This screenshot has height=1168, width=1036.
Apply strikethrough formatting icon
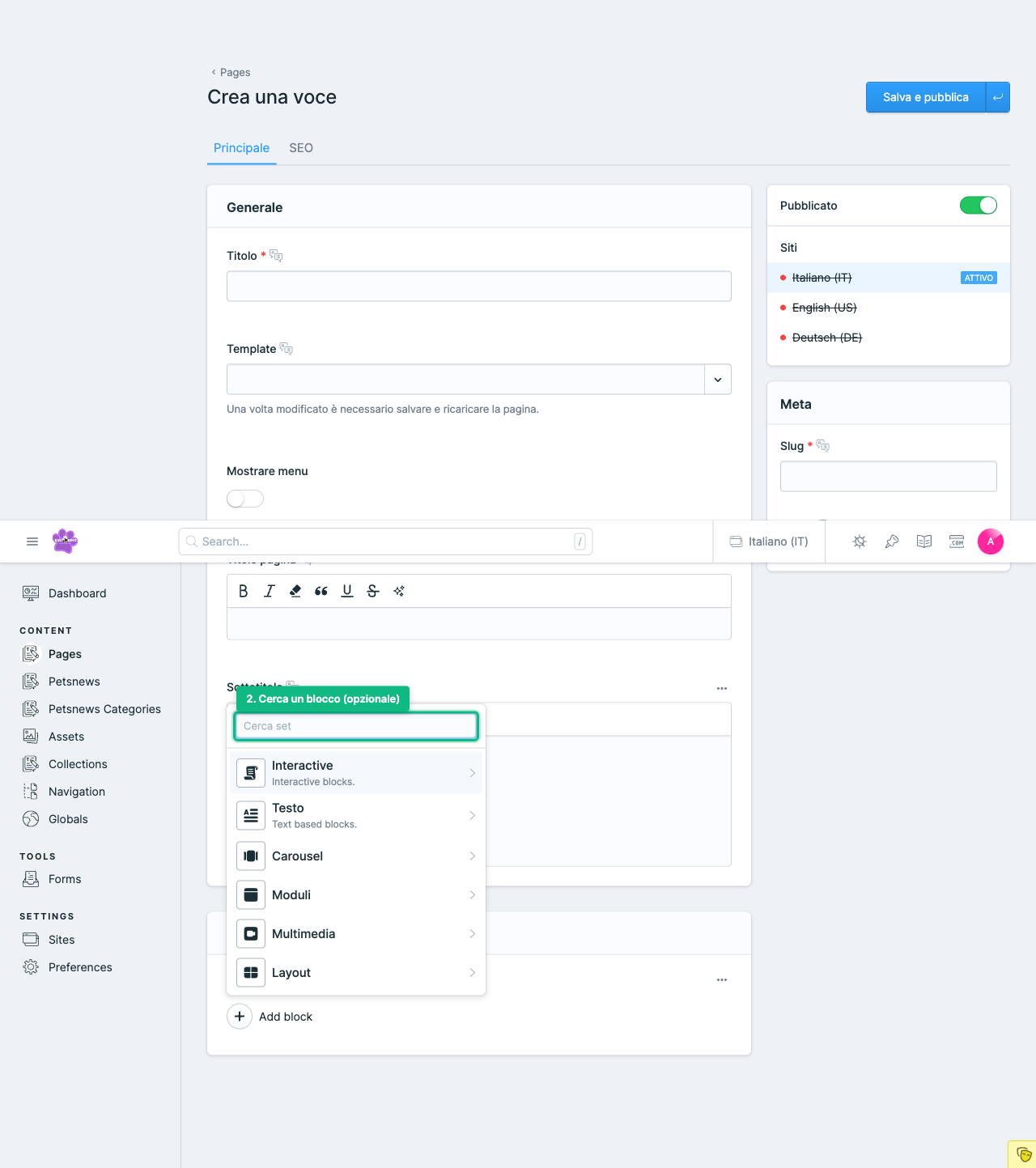click(x=373, y=591)
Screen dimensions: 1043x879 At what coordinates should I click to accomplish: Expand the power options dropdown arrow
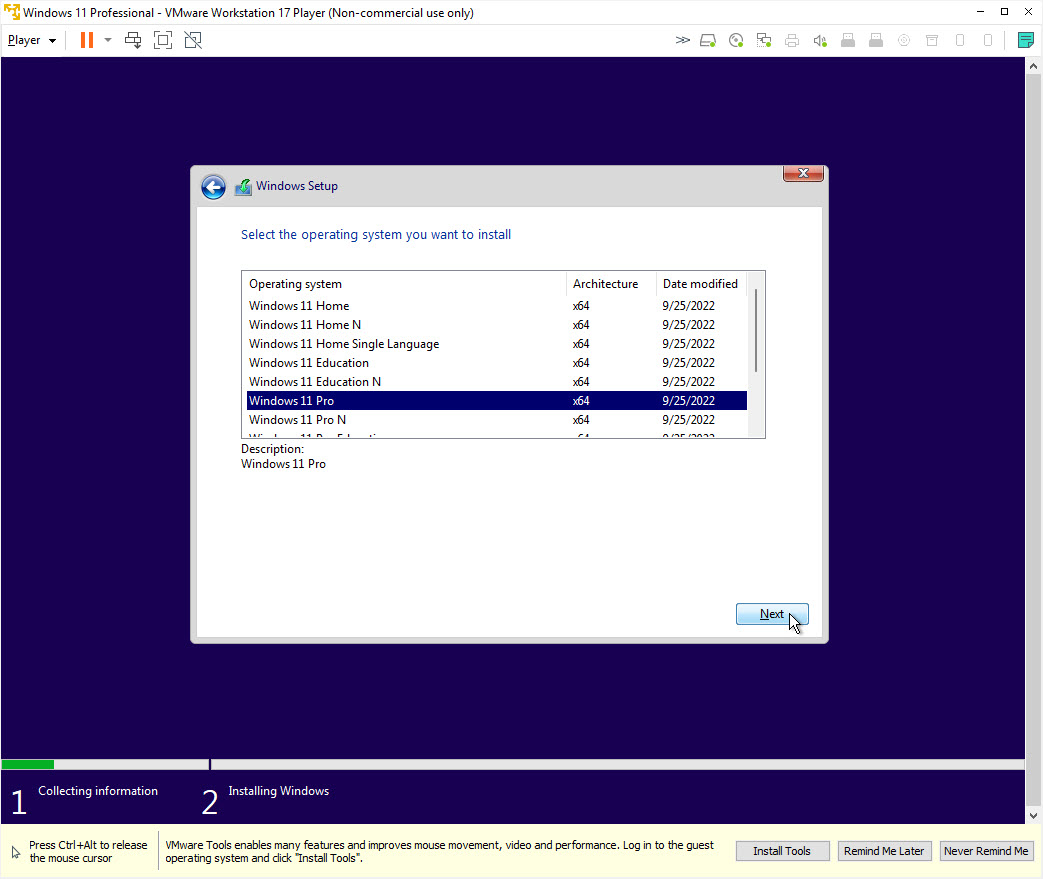point(108,40)
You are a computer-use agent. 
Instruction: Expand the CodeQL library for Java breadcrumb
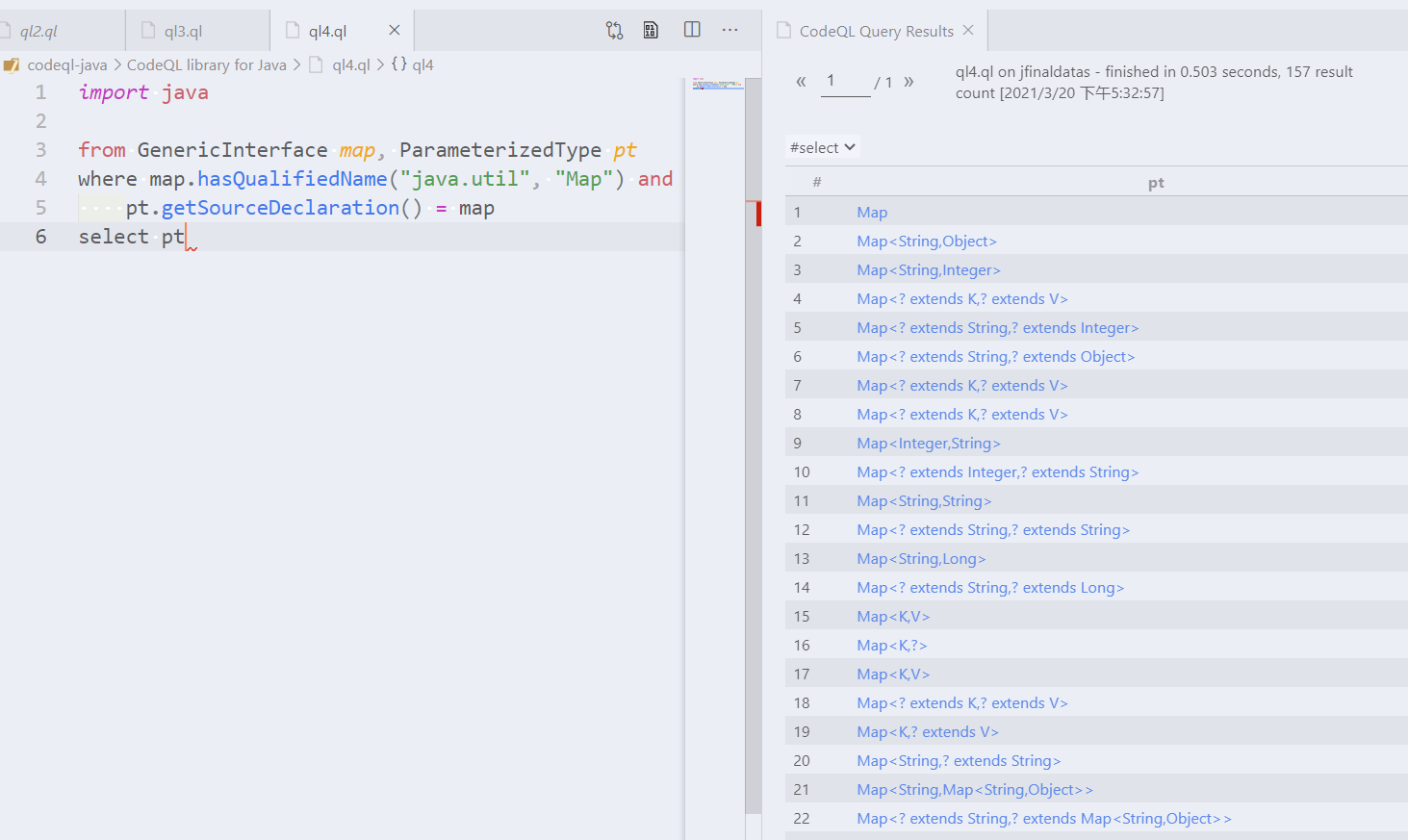(x=207, y=64)
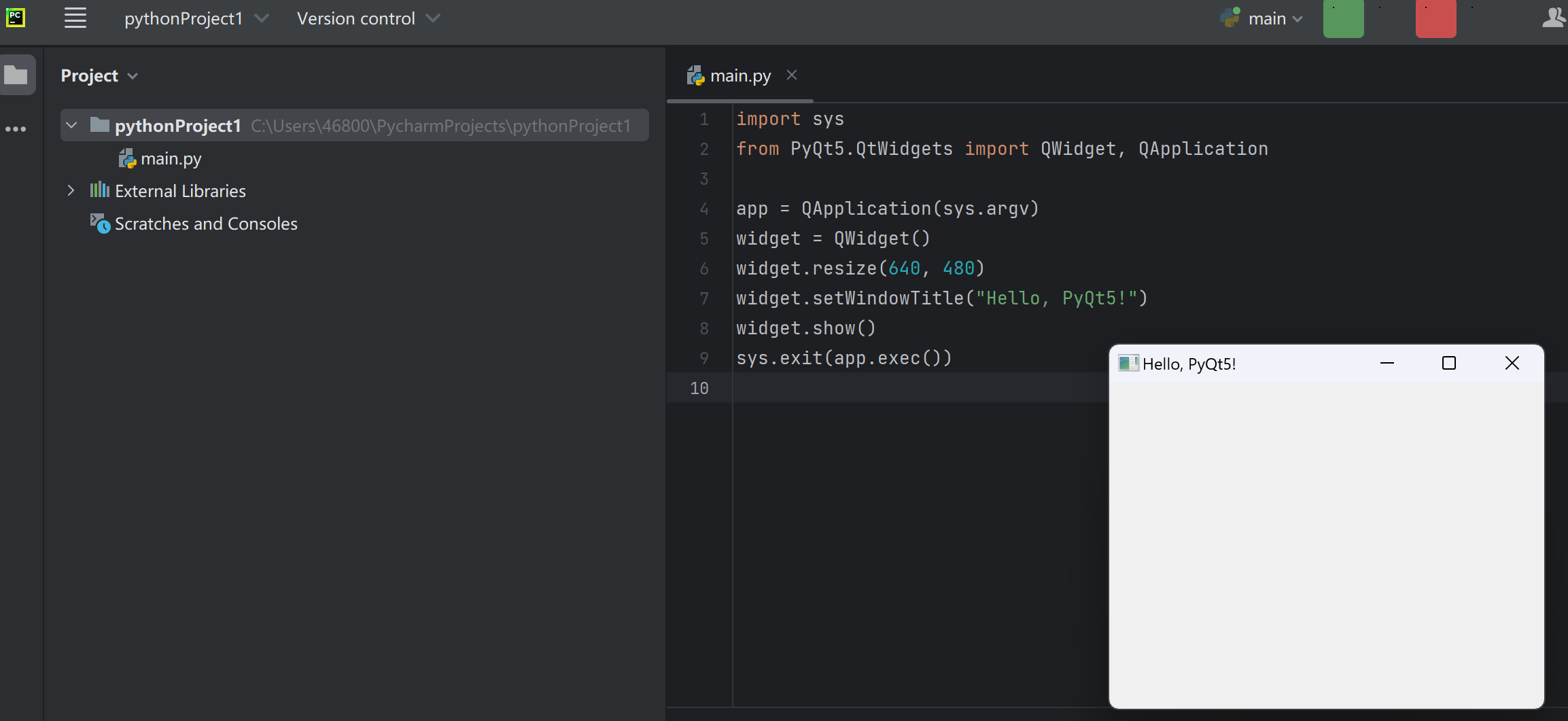Image resolution: width=1568 pixels, height=721 pixels.
Task: Open more tool windows ellipsis button
Action: pos(16,129)
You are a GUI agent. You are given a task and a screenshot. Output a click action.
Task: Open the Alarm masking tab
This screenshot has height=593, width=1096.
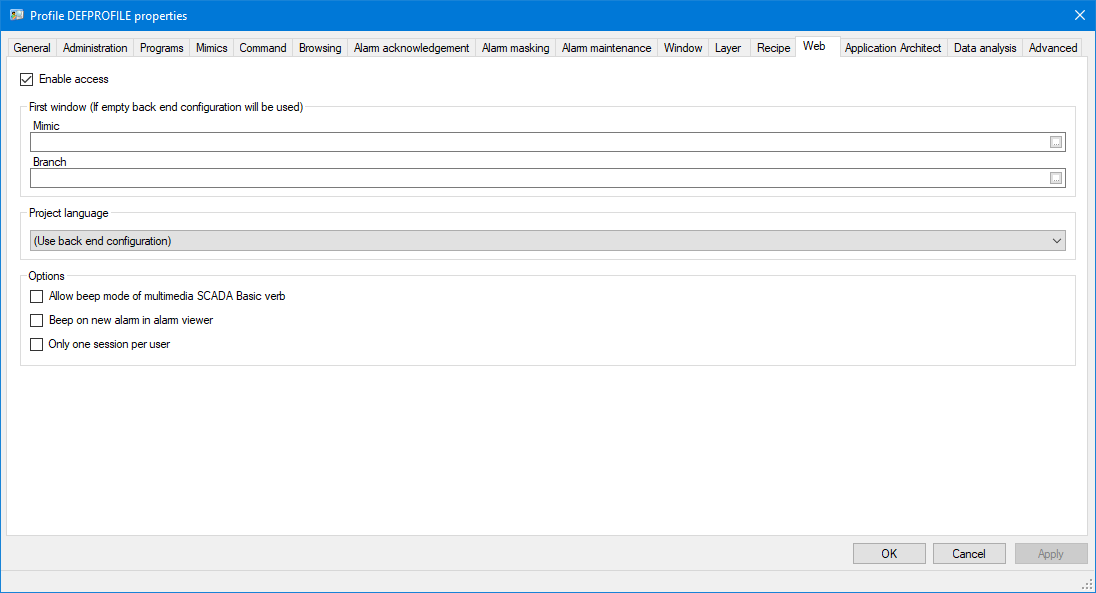click(515, 48)
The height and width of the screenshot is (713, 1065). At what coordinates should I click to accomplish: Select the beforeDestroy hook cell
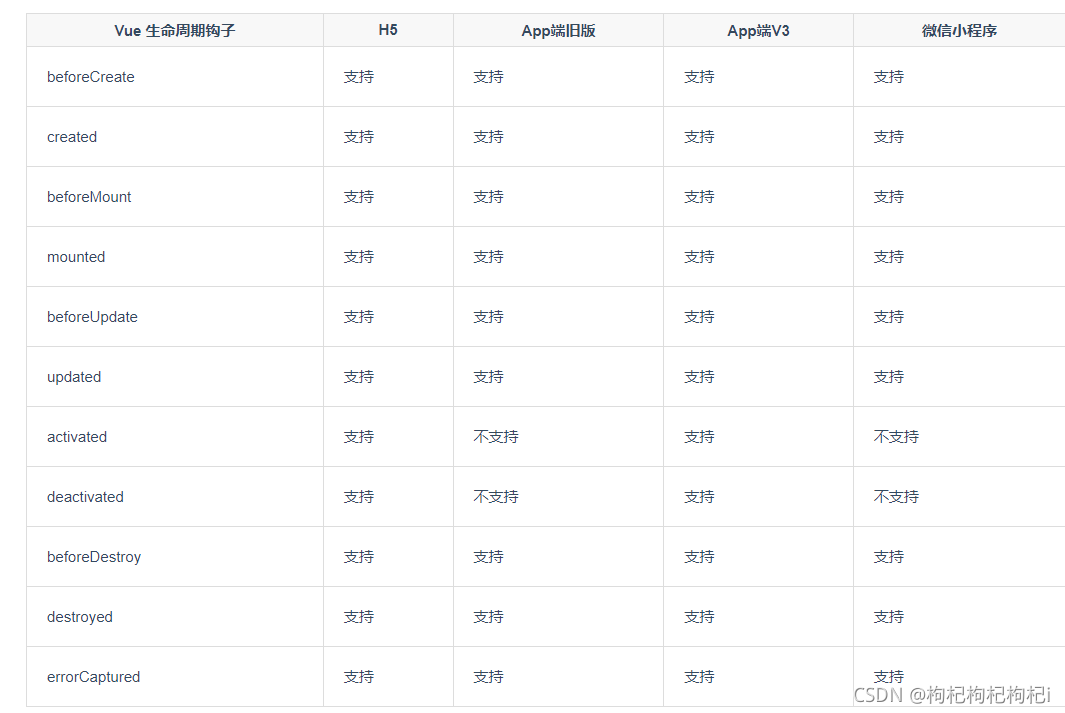(94, 557)
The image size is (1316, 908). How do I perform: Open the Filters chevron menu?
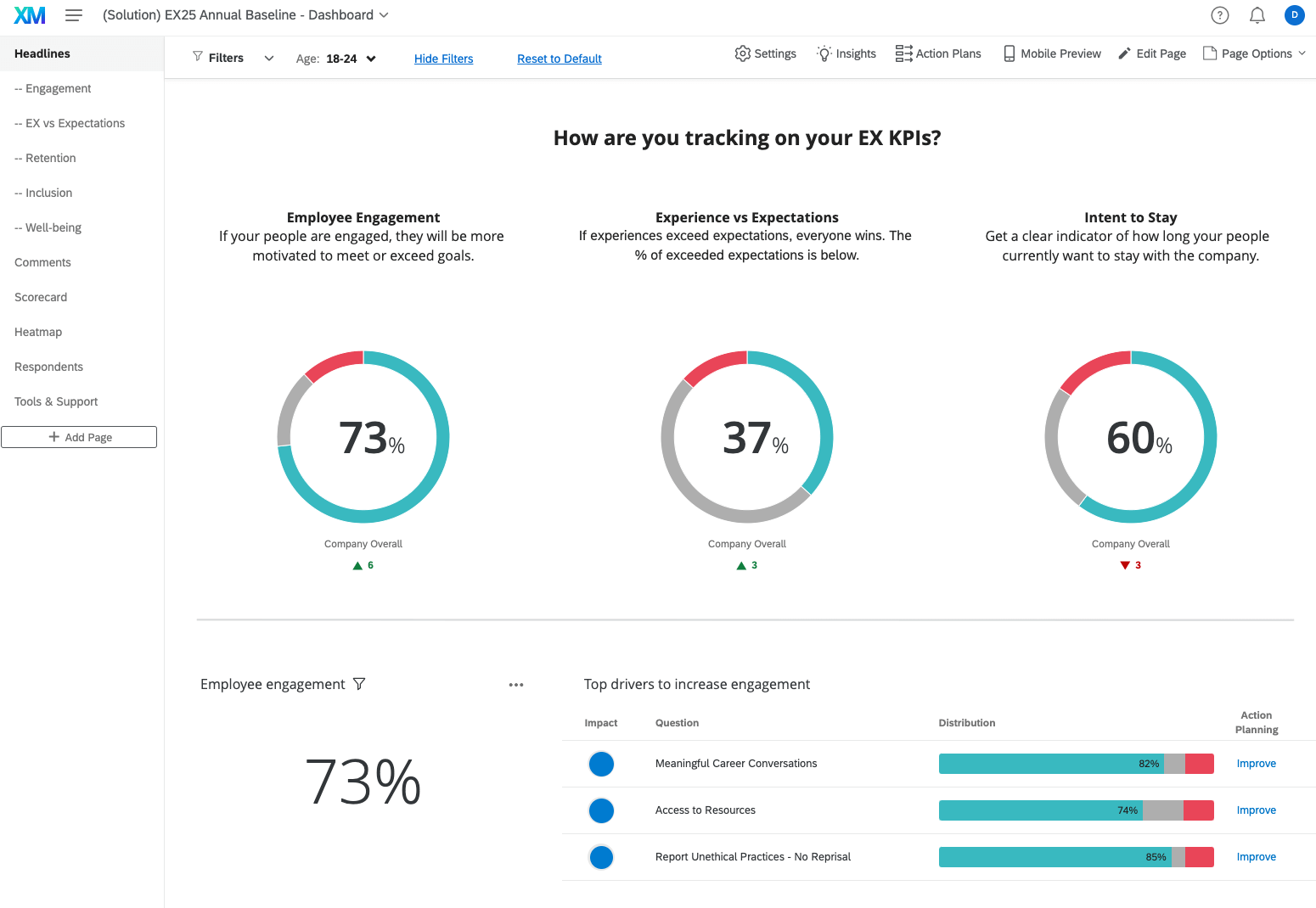tap(269, 58)
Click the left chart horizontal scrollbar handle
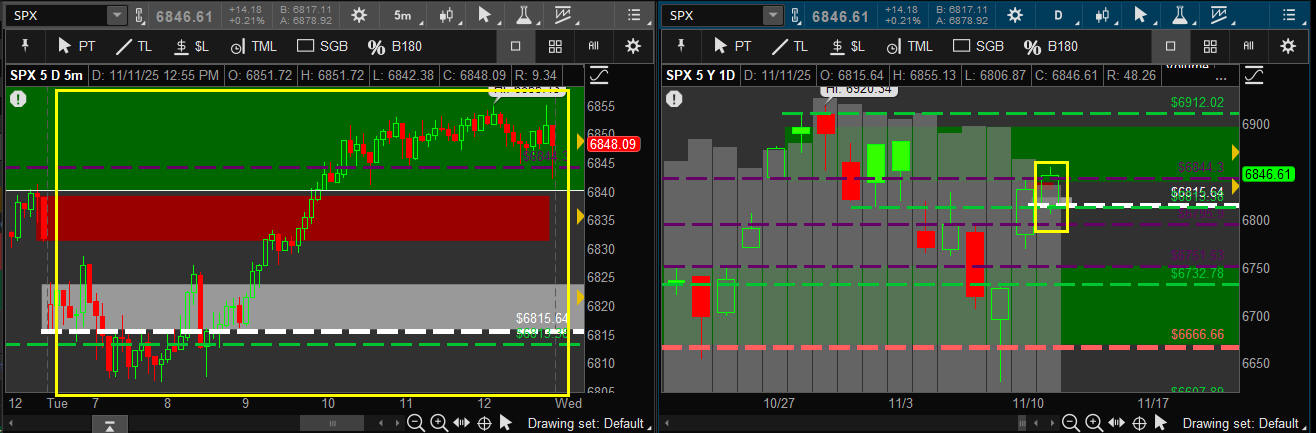This screenshot has height=433, width=1316. point(109,425)
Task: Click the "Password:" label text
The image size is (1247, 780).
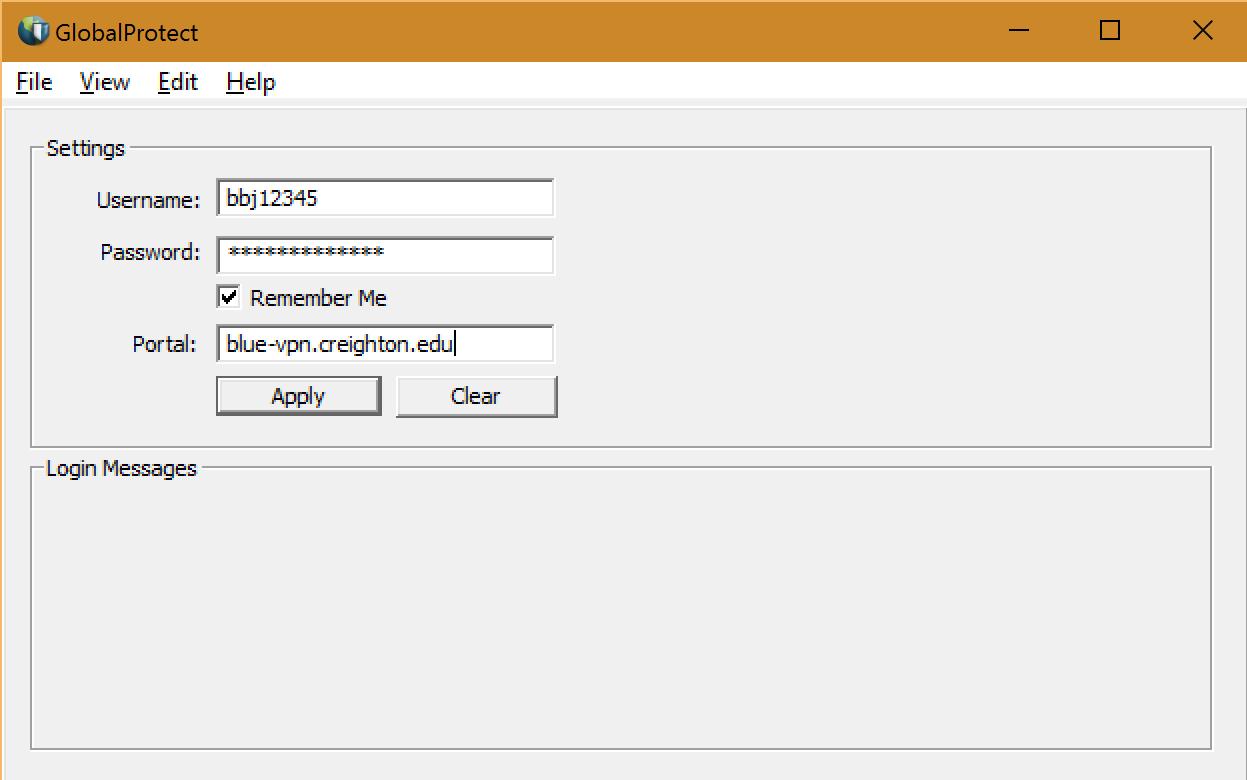Action: click(x=150, y=252)
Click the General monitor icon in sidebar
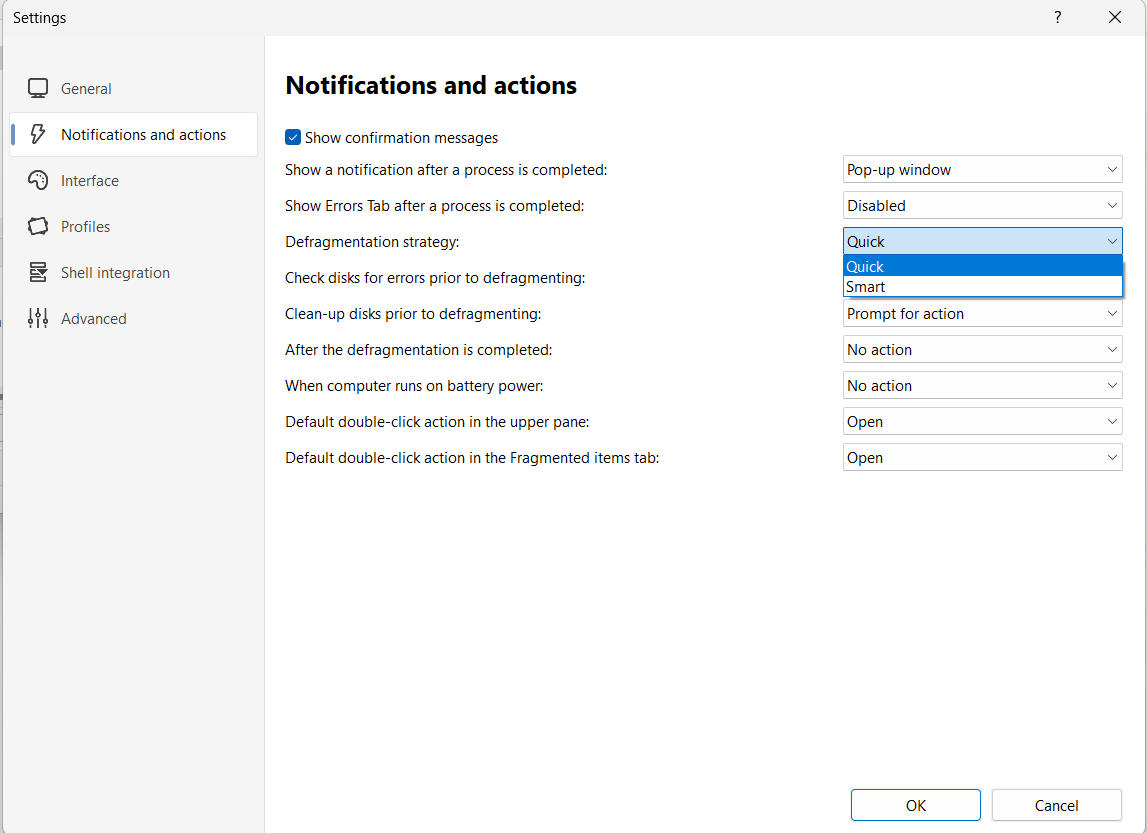This screenshot has height=833, width=1147. (38, 89)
....................
Work required - Copy out, without any pictures, the lines of the records above from the one containing "The height and" through the final line, both ends included.

The completed task -
The height and width of the screenshot is (713, 1065). At what coordinates should I click to accomplish: Select the beforeDestroy hook cell
(94, 557)
The image size is (1316, 908). How do I perform: Open the Filters chevron menu?
tap(269, 58)
Click the left chart horizontal scrollbar handle
This screenshot has height=433, width=1316. point(109,425)
Task: Click the "Password:" label text
The image size is (1247, 780).
Action: click(x=150, y=252)
Click the General monitor icon in sidebar
This screenshot has height=833, width=1147. (38, 89)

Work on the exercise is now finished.